“The Other Part of the Tree Hath Brought Forth Wild Fruit”

Brant Gardner

The most telling identifying clue for this branch is the split between the good and the bad fruit. Of course the Book of Mormon allows us to make that connection between the Lamanites and Nephites as the two divisions of this branch - a division which (in the best of times) produced a "tame" and a "wild" fruit. Reading this example as the Lehites also allows us to confirm the "good soil" part of the allegory. As was promised to Nephi, "1 Nephi 2:20 And inasmuch as ye shall keep my commandments, ye shall prosper, and shall be led to a land of promise; yea, even a land which I have prepared for you; yea, a land which is choice above all other lands." (this promise was also made with Lehi, see 2 Nephi 12:5).

Jacob 5:26

26 And it came to pass that the Lord of the vineyard said unto the servant: Pluck off the branches that have not brought forth good fruit, and cast them into the fire.

Jacob 5:27

27 But behold, the servant said unto him: Let us prune it, and dig about it, and nourish it a little longer, that perhaps it may bring forth good fruit unto thee, that thou canst lay it up against the season.

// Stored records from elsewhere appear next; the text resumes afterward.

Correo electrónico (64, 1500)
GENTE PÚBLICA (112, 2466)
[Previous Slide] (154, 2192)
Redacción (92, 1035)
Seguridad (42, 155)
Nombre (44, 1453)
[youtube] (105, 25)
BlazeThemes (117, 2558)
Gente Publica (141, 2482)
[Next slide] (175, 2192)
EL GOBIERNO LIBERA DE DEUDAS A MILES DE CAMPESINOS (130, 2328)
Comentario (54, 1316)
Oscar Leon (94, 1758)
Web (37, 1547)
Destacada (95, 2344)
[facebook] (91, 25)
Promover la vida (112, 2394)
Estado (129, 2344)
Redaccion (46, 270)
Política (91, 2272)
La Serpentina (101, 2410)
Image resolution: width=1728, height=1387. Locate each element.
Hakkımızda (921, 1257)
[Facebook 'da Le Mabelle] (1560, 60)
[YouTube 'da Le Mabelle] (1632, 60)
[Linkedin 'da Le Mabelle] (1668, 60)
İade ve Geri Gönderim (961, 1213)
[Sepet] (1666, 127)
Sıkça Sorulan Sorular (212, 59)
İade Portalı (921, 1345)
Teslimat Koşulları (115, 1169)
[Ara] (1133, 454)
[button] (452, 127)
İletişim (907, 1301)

Perhaps these two verses provide the strongest indication that the Lord/servant relationship is a literary device rather than an attempt to accurately depict the relationship between either the Father and the Son, or the Son and the prophets. We have here the Lord seeing the branches that do not bring good fruit, and deciding to destroy them. This is a natural assumption from a botanical viewpoint. However, the servant pleads to make the attempt to save these branches.

Rather than indicate any type of disagreement, this is a literary structure that allows for the continuation of the wild branches when the more logical thing would have been their destruction. The allegory has roots in botany, but reality in history, and the way the Lord works with his children is never so capricious as to completely destroy them when they first disappoint Him.